Wie viele Menschen haben bisher eine Thrombose nach der Impfung bekommen?

In NRW hat es nach Angaben von Gesundheitsminister Karl-Josef Laumann (CDU) bisher acht „schwere Ereignisse“ nach Impfungen mit dem Astrazeneca-Wirkstoff gegeben. Fünf Personen seien gestorben, sagte Laumann am Mittwoch in Düsseldorf. Alle seien unter 60 Jahre alt gewesen. Laut Ministerium handelt es sich um vier Frauen und einen Mann. Laut Ministerium waren nicht bei allen fünf Todesfällen in NRW Thrombosen in Hirnvenen die Ursache, aber ähnliche „thrombo-embolische Ereignisse“.

Dem Paul-Ehrlich-Institut waren bis Montagmittag 31 Verdachtsfälle einer Sinusvenenthrombose nach Impfung mit dem Corona-Impfstoff von Astrazeneca gemeldet worden. Diese seien vier bis 16 Tage nach der Impfung überwiegend bei Personen im Alter unter 60 Jahren aufgetreten. In 19 Fällen wurde zusätzlich eine Thrombozytopenie gemeldet. In neun Fällen war der Ausgang tödlich. Laumann sagte, die Impfungen mit Astrazeneca würden in NRW fortgesetzt. Der Wirkstoff sei „weiter hoch wirksam“.

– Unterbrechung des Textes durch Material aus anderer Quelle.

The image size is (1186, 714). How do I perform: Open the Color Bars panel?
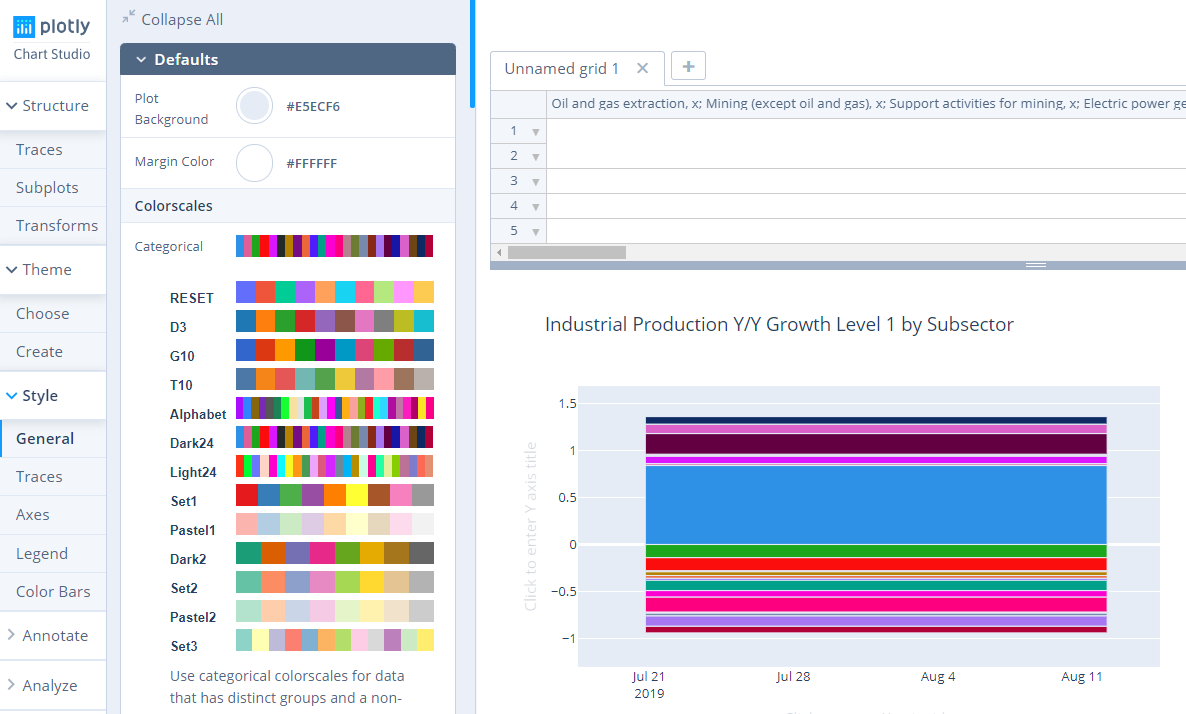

Noch vor der Entscheidung aus dem NRW-Landesgesundheitsministerium zu einem Impfstopp für Menschen unter 60 hatten mehrere nordrhein-westfälische Impfzentren bereits Astrazeneca-Impfungen für jüngere Frauen vorsorglich gestoppt. Dazu zählten Essen, Köln, die Kreise Heinsberg und Gütersloh. Am Montag der Kreis Euskirchen: Eine 47 Jahre alte Frau hatte dort wenige Tage nach der Impfung eine Sinusvenenthrombose erlitten und war gestorben. Auch eine 28 Jahre alte Frau aus Bonn war nach der Impfung im Kreis Euskirchen an einer solchen Thrombose erkrankt. Sie befindet sich laut Kreis „in einem stabilen Zustand und wird in einer Spezialklinik versorgt“.